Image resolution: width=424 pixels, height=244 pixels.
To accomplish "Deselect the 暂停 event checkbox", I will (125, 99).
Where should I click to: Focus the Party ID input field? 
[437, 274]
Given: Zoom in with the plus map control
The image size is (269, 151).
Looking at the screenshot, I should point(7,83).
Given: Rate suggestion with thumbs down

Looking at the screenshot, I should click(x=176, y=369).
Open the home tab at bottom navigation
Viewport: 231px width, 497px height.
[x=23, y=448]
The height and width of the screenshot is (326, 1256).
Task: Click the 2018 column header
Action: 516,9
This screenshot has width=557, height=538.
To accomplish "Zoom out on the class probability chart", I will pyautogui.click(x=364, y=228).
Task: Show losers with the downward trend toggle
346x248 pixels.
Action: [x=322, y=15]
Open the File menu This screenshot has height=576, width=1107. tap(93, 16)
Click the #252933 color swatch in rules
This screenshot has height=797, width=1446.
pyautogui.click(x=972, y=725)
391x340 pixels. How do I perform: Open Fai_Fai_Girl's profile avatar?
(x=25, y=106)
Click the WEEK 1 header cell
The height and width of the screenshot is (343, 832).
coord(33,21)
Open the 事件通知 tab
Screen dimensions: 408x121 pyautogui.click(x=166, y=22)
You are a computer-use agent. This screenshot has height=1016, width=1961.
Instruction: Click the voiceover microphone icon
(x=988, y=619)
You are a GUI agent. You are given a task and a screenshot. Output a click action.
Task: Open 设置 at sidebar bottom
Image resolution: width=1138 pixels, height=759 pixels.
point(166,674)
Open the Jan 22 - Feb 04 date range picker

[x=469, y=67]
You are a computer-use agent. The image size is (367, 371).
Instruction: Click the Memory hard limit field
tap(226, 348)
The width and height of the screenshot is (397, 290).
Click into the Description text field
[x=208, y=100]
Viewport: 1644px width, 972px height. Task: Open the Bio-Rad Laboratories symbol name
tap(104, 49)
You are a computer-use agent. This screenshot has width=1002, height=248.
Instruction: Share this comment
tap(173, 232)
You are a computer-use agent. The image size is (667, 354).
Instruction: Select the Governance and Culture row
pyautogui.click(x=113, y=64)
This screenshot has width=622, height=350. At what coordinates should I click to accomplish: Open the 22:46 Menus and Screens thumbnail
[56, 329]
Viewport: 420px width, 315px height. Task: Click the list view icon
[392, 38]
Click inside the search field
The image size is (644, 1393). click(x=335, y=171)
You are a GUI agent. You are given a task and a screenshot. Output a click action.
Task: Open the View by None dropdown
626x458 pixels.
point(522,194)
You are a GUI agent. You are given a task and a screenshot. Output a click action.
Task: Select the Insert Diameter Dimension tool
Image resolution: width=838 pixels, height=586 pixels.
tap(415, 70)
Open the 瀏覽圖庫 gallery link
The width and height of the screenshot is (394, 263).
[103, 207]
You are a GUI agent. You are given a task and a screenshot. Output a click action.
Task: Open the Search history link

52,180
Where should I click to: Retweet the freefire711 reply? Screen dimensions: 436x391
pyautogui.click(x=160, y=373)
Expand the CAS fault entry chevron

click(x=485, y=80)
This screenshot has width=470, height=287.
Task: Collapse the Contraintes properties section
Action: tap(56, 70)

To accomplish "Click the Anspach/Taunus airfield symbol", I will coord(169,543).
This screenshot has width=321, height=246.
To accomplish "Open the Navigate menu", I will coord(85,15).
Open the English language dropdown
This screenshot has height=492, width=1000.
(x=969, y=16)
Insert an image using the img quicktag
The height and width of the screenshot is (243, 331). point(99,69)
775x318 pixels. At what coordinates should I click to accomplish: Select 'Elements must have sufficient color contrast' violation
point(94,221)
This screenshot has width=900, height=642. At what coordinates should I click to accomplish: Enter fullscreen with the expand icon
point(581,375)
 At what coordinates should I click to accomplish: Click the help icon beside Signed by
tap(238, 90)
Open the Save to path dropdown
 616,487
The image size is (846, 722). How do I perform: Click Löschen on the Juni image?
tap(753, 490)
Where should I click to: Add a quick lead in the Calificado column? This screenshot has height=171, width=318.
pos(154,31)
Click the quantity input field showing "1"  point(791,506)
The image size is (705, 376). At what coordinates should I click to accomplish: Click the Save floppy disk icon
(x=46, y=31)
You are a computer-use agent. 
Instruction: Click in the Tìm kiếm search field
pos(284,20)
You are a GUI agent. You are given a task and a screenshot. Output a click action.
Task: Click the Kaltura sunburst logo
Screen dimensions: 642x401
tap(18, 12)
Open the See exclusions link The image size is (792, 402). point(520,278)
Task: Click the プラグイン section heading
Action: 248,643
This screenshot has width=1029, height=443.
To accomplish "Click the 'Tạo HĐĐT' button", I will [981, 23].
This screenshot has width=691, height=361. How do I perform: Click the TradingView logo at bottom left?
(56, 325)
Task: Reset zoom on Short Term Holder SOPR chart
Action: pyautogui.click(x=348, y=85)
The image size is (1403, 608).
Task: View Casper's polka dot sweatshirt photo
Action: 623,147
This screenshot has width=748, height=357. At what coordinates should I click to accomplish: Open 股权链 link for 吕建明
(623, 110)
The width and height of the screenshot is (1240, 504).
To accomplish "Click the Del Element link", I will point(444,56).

○ ○ ○ ○ ○

**WHAT THE EXERCISE ASKS:** Put every line of the items above into a JSON list of strings, one string per line, and leave out the blank lines.

**RESPONSE FOR THIS EXERCISE:**
[
  "Image resolution: width=424 pixels, height=244 pixels.",
  "To accomplish \"Deselect the 暂停 event checkbox\", I will (125, 99).",
  "Where should I click to: Focus the Party ID input field? ",
  "[437, 274]",
  "Given: Zoom in with the plus map control",
  "The image size is (269, 151).",
  "Looking at the screenshot, I should point(7,83).",
  "Given: Rate suggestion with thumbs down",
  "Looking at the screenshot, I should click(x=176, y=369).",
  "Open the home tab at bottom navigation",
  "Viewport: 231px width, 497px height.",
  "[x=23, y=448]",
  "The height and width of the screenshot is (326, 1256).",
  "Task: Click the 2018 column header",
  "Action: 516,9",
  "This screenshot has width=557, height=538.",
  "To accomplish \"Zoom out on the class probability chart\", I will pyautogui.click(x=364, y=228).",
  "Task: Show losers with the downward trend toggle",
  "346x248 pixels.",
  "Action: [x=322, y=15]",
  "Open the File menu This screenshot has height=576, width=1107. tap(93, 16)",
  "Click the #252933 color swatch in rules",
  "This screenshot has height=797, width=1446.",
  "pyautogui.click(x=972, y=725)",
  "391x340 pixels. How do I perform: Open Fai_Fai_Girl's profile avatar?",
  "(x=25, y=106)",
  "Click the WEEK 1 header cell",
  "The height and width of the screenshot is (343, 832).",
  "coord(33,21)",
  "Open the 事件通知 tab",
  "Screen dimensions: 408x121 pyautogui.click(x=166, y=22)",
  "You are a computer-use agent. This screenshot has height=1016, width=1961.",
  "Instruction: Click the voiceover microphone icon",
  "(x=988, y=619)",
  "You are a GUI agent. You are given a task and a screenshot. Output a click action.",
  "Task: Open 设置 at sidebar bottom",
  "Image resolution: width=1138 pixels, height=759 pixels.",
  "point(166,674)",
  "Open the Jan 22 - Feb 04 date range picker",
  "[x=469, y=67]",
  "You are a computer-use agent. The image size is (367, 371).",
  "Instruction: Click the Memory hard limit field",
  "tap(226, 348)",
  "The width and height of the screenshot is (397, 290).",
  "Click into the Description text field",
  "[x=208, y=100]",
  "Viewport: 1644px width, 972px height. Task: Open the Bio-Rad Laboratories symbol name",
  "tap(104, 49)",
  "You are a computer-use agent. This screenshot has width=1002, height=248.",
  "Instruction: Share this comment",
  "tap(173, 232)",
  "You are a computer-use agent. The image size is (667, 354).",
  "Instruction: Select the Governance and Culture row",
  "pyautogui.click(x=113, y=64)",
  "This screenshot has width=622, height=350. At what coordinates should I click to accomplish: Open the 22:46 Menus and Screens thumbnail",
  "[56, 329]",
  "Viewport: 420px width, 315px height. Task: Click the list view icon",
  "[392, 38]",
  "Click inside the search field",
  "The image size is (644, 1393). click(x=335, y=171)",
  "You are a GUI agent. You are given a task and a screenshot. Output a click action.",
  "Task: Open the View by None dropdown",
  "626x458 pixels.",
  "point(522,194)",
  "You are a GUI agent. You are given a task and a screenshot. Output a click action.",
  "Task: Select the Insert Diameter Dimension tool",
  "Image resolution: width=838 pixels, height=586 pixels.",
  "tap(415, 70)",
  "Open the 瀏覽圖庫 gallery link",
  "The width and height of the screenshot is (394, 263).",
  "[103, 207]",
  "You are a GUI agent. You are given a task and a screenshot. Output a click action.",
  "Task: Open the Search history link",
  "52,180",
  "Where should I click to: Retweet the freefire711 reply? Screen dimensions: 436x391",
  "pyautogui.click(x=160, y=373)",
  "Expand the CAS fault entry chevron",
  "click(x=485, y=80)",
  "This screenshot has width=470, height=287.",
  "Task: Collapse the Contraintes properties section",
  "Action: tap(56, 70)",
  "To accomplish \"Click the Anspach/Taunus airfield symbol\", I will coord(169,543).",
  "This screenshot has width=321, height=246.",
  "To accomplish \"Open the Navigate menu\", I will coord(85,15).",
  "Open the English language dropdown",
  "This screenshot has height=492, width=1000.",
  "(x=969, y=16)",
  "Insert an image using the img quicktag",
  "The height and width of the screenshot is (243, 331). point(99,69)",
  "775x318 pixels. At what coordinates should I click to accomplish: Select 'Elements must have sufficient color contrast' violation",
  "point(94,221)",
  "This screenshot has width=900, height=642. At what coordinates should I click to accomplish: Enter fullscreen with the expand icon",
  "point(581,375)",
  " At what coordinates should I click to accomplish: Click the help icon beside Signed by",
  "tap(238, 90)",
  "Open the Save to path dropdown",
  " 616,487",
  "The image size is (846, 722). How do I perform: Click Löschen on the Juni image?",
  "tap(753, 490)",
  "Where should I click to: Add a quick lead in the Calificado column? This screenshot has height=171, width=318.",
  "pos(154,31)",
  "Click the quantity input field showing \"1\"  point(791,506)",
  "The image size is (705, 376). At what coordinates should I click to accomplish: Click the Save floppy disk icon",
  "(x=46, y=31)",
  "You are a computer-use agent. ",
  "Instruction: Click in the Tìm kiếm search field",
  "pos(284,20)",
  "You are a GUI agent. You are given a task and a screenshot. Output a click action.",
  "Task: Click the Kaltura sunburst logo",
  "Screen dimensions: 642x401",
  "tap(18, 12)",
  "Open the See exclusions link The image size is (792, 402). point(520,278)",
  "Task: Click the プラグイン section heading",
  "Action: 248,643",
  "This screenshot has width=1029, height=443.",
  "To accomplish \"Click the 'Tạo HĐĐT' button\", I will [981, 23].",
  "This screenshot has width=691, height=361. How do I perform: Click the TradingView logo at bottom left?",
  "(56, 325)",
  "Task: Reset zoom on Short Term Holder SOPR chart",
  "Action: pyautogui.click(x=348, y=85)",
  "The image size is (1403, 608).",
  "Task: View Casper's polka dot sweatshirt photo",
  "Action: 623,147",
  "This screenshot has width=748, height=357. At what coordinates should I click to accomplish: Open 股权链 link for 吕建明",
  "(623, 110)",
  "The width and height of the screenshot is (1240, 504).",
  "To accomplish \"Click the Del Element link\", I will point(444,56)."
]